Among the entries below, determine how many lines contain the word "agent" and state only that figure.

# Provided entries:

################

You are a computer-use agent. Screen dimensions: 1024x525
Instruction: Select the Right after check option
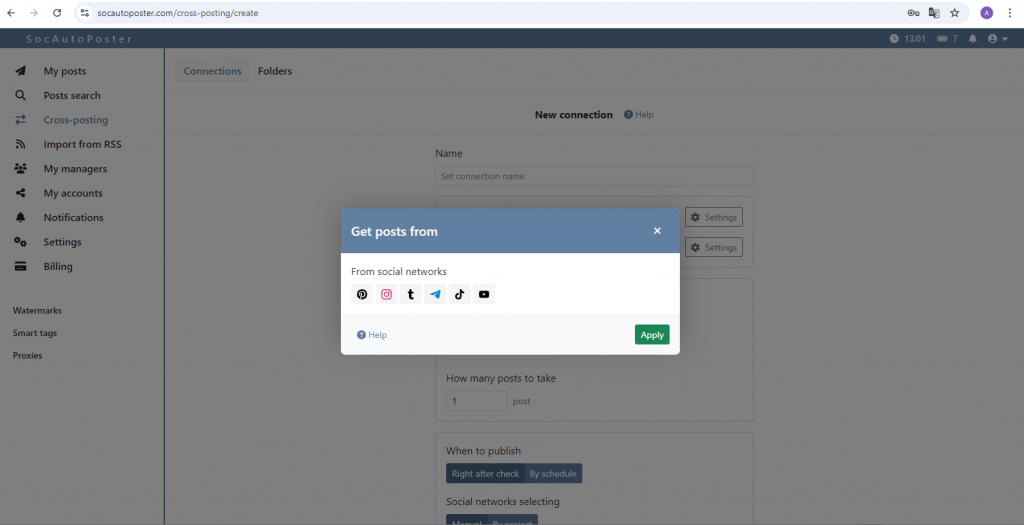pos(485,474)
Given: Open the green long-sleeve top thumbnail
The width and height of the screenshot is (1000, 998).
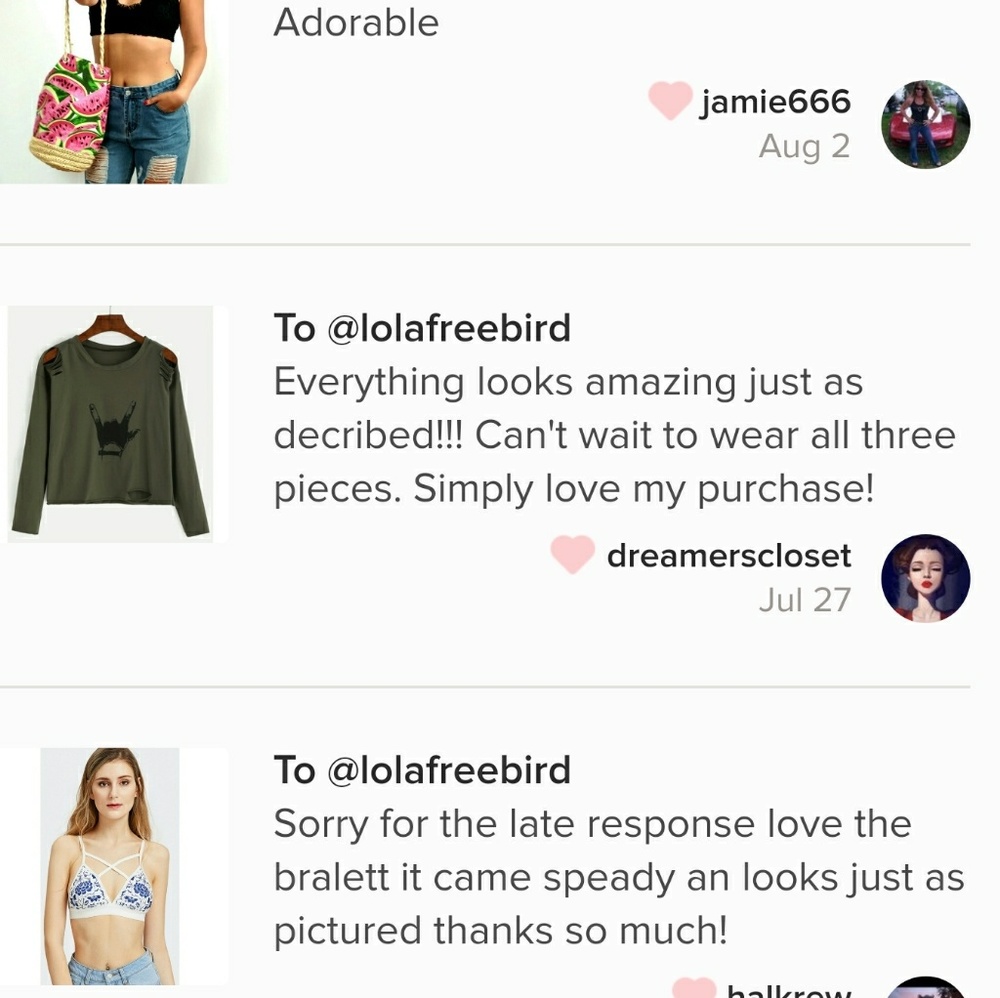Looking at the screenshot, I should (x=111, y=424).
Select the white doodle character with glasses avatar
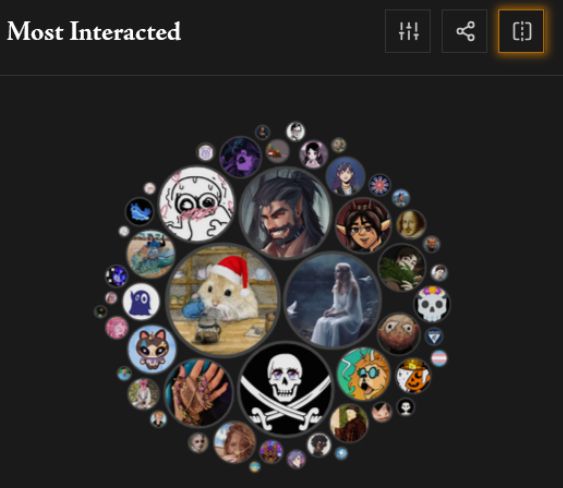The width and height of the screenshot is (563, 488). tap(197, 204)
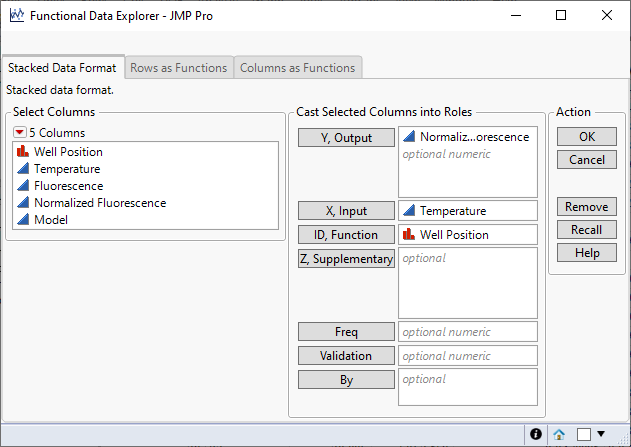
Task: Click the Normalized Fluorescence column icon in list
Action: point(23,203)
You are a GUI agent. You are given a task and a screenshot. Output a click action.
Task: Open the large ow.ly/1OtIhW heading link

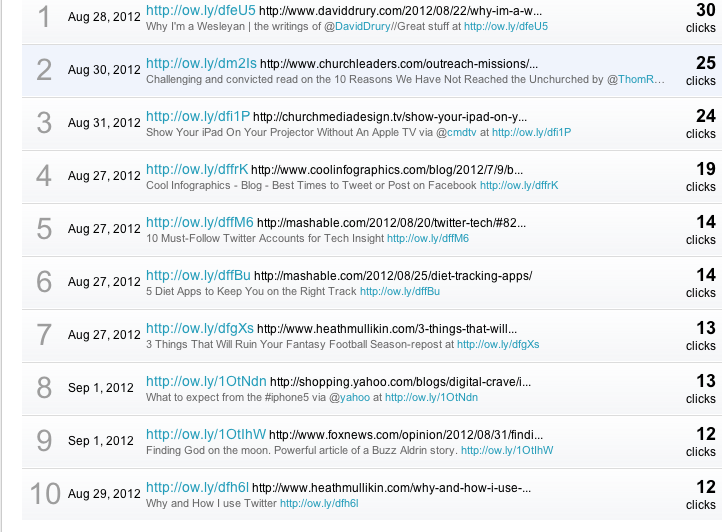pos(206,434)
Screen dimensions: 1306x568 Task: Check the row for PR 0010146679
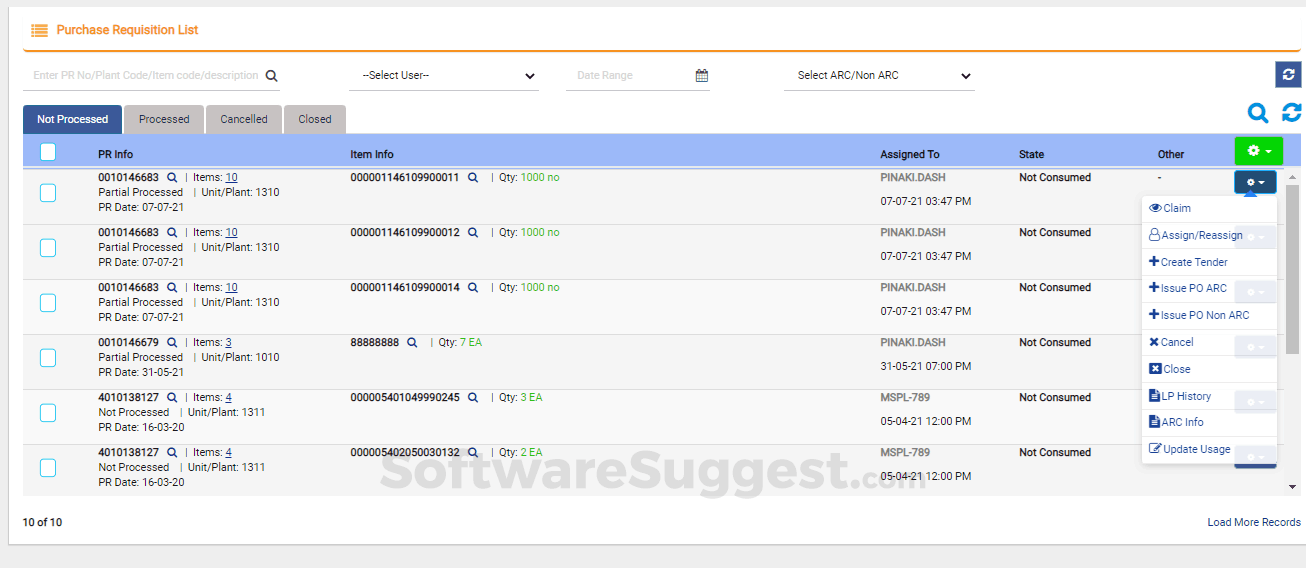click(48, 357)
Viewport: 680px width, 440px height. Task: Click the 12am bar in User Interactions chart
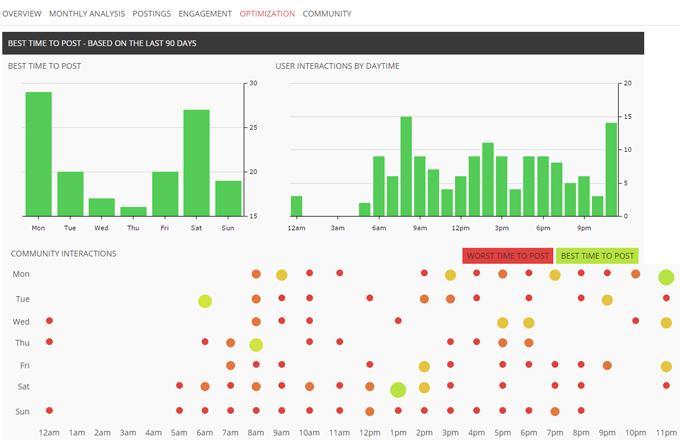(x=296, y=206)
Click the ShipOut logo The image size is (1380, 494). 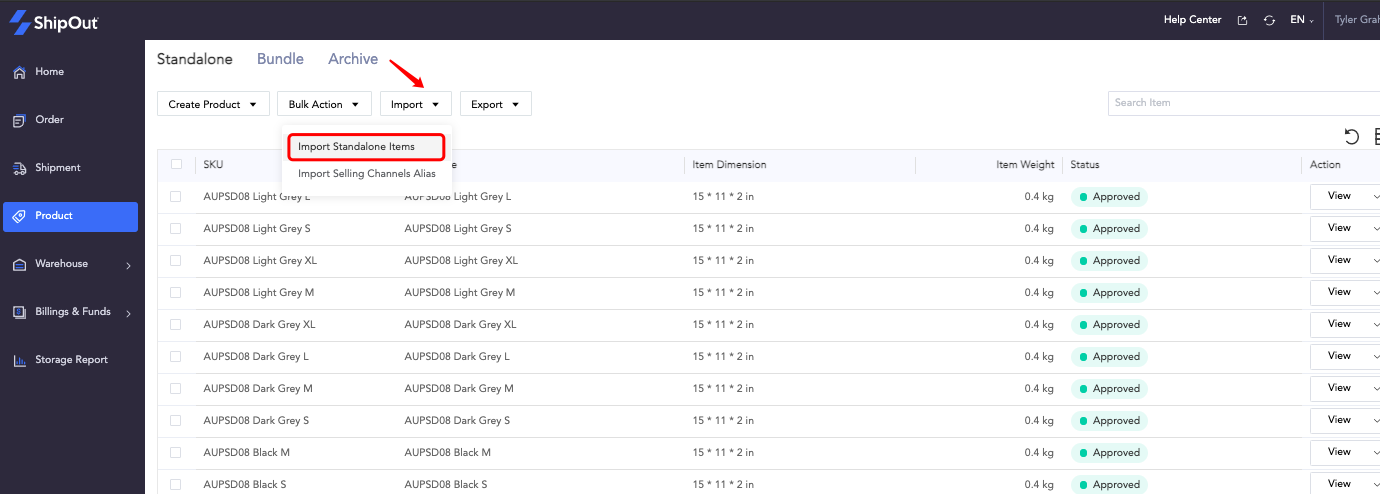pos(55,22)
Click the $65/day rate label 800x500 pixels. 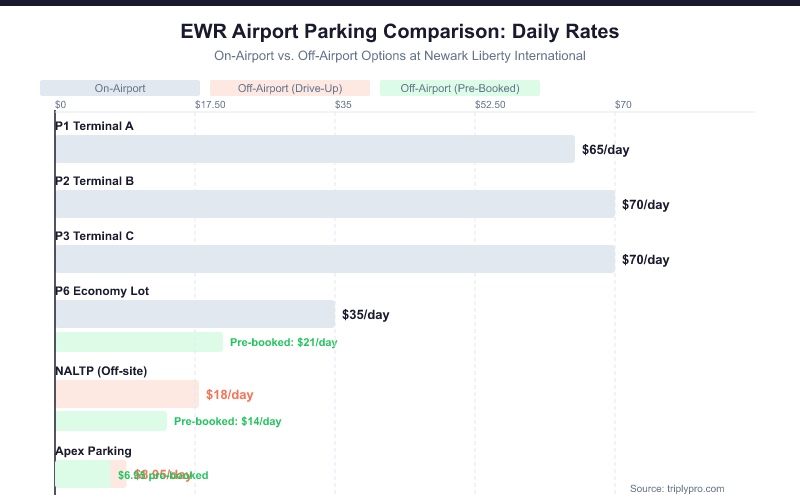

################

# Finished exercise:
2